ABOUT THIS TASK :: Where the word "computer" shows up in a line below, that line is counted. State how many lines are counted, without any other words.

Collected data
%%

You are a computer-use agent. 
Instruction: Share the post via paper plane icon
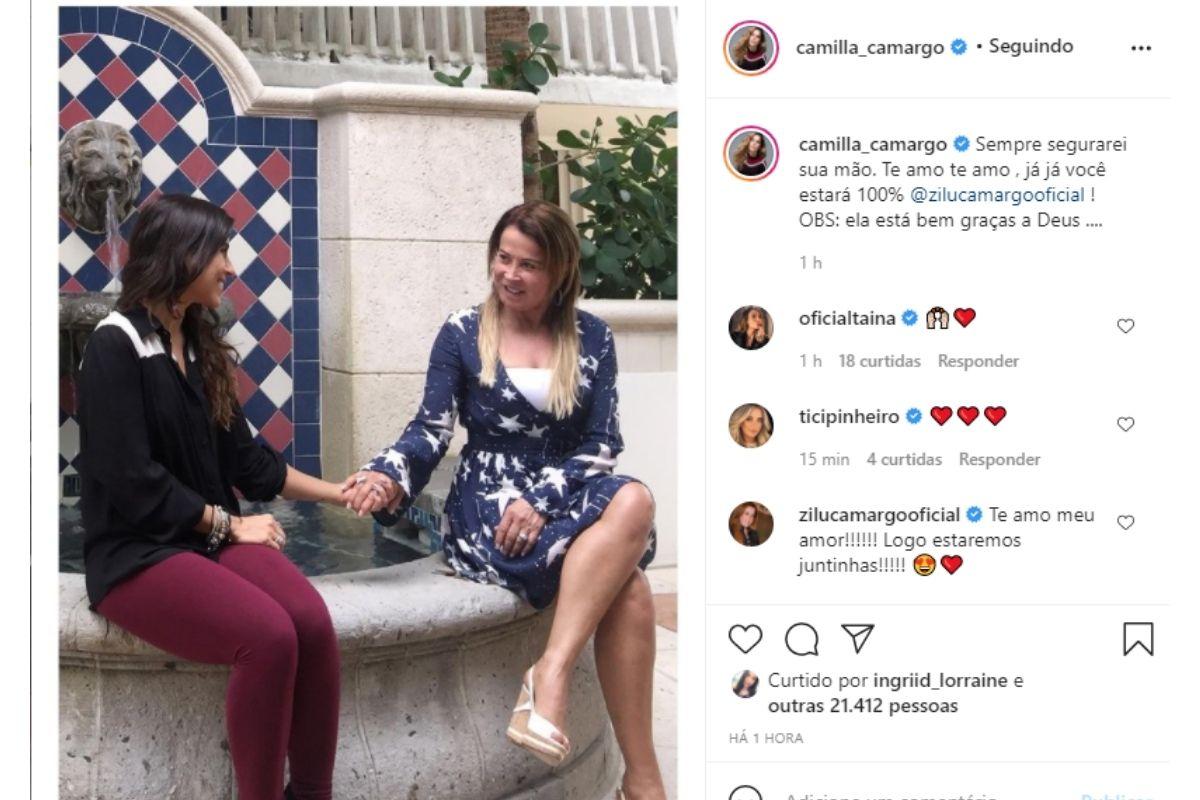(x=857, y=638)
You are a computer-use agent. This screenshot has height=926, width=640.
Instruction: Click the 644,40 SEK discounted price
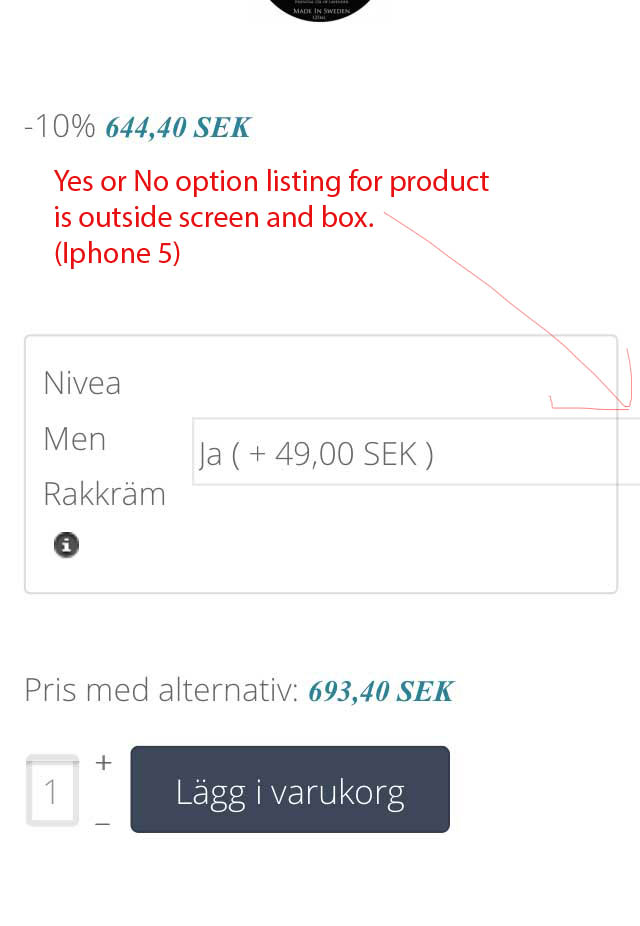coord(178,128)
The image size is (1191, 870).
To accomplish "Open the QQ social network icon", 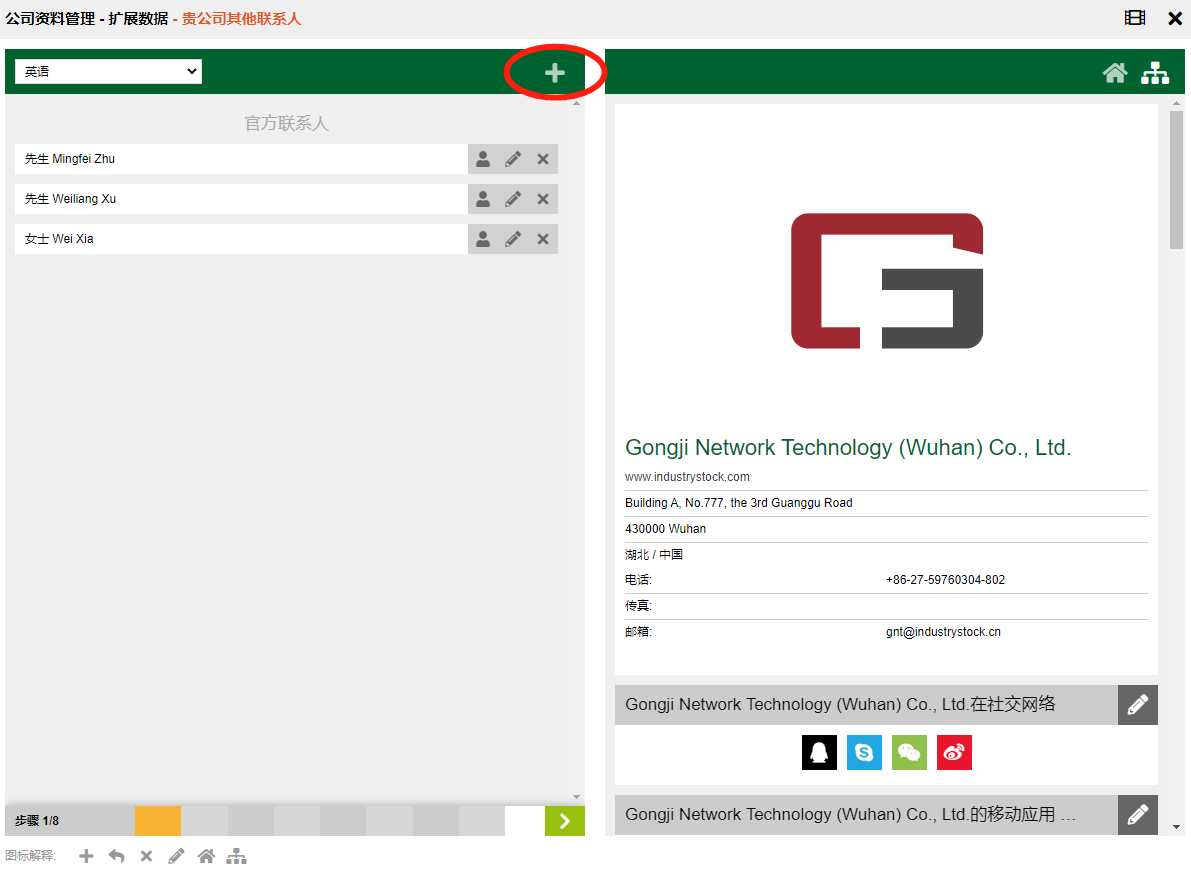I will [x=819, y=753].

%%

WRITTEN SOLUTION :: 2